Research & Papers

Lightweight Distillation of SAM 3 and DINOv3 for Edge-Deployable Individual-Level Livestock Monitoring and Longitudinal Visual Analytics

446M parameters shrunk to 40M—pig tracking now runs on a Jetson Orin.

Deep Dive

Yang and Hostens tackled the GPU memory bottleneck of foundation-model pipelines for precision livestock farming. Their method compresses SAM 3's Perception Encoder (446M parameters, ViT-L+) into a 40.66M multi-scale student via a Feature Pyramid Network built on TinyViT-21M-512, combined with a four-term direction-then-scale distillation loss and sliding-window session pruning. The DINOv3 ViT-S/16 (21.6M parameters) serves as per-individual embedder. On the Edinburgh Pig dataset, the compressed pipeline loses only 1.68 MOTA and 0.84 IDF1 points relative to the full teacher, but achieves a 7.77x parameter reduction and 3.01x VRAM reduction (19.52GB → 6.49GB). It also reaches 97.34% top-1 accuracy and 91.67% macro-F1 on nine-class pig behavior classification.

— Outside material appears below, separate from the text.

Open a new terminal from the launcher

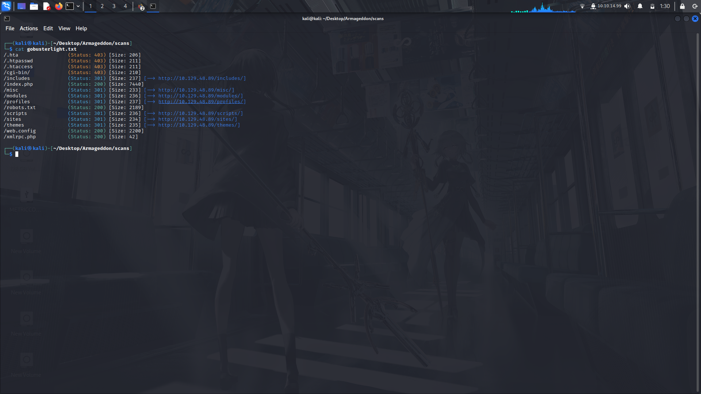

The entire system runs within the 16GB envelope of an NVIDIA Jetson Orin NX, leaving 4.9GB of headroom. The authors propose an on-device embedding-pool re-identification mechanism that stores roughly 94MB per animal per year, enabling longitudinal visual records that can be correlated with disease, lameness, and growth outcomes—though this component has not yet been empirically validated. This work demonstrates that state-of-the-art vision models can be deployed on edge hardware for continuous, individual-level livestock monitoring, opening the door to scalable, real-time analytics in precision agriculture without cloud dependence.

Key Points
  • SAM 3's 446M-parameter backbone distilled into a 40.66M TinyViT student using Feature Pyramid Network and multi-term distillation loss.
  • Achieves 92.29% MOTA and 96.15% IDF1 on Edinburgh Pig dataset with 7.77x parameter and 3.01x VRAM reduction.
  • Fits entirely on NVIDIA Jetson Orin NX 16GB with 4.9GB headroom; proposed re-ID mechanism stores ~94MB/animal/year.

Why It Matters

Enables real-time, on-device individual livestock monitoring without cloud reliance, improving welfare and farm efficiency.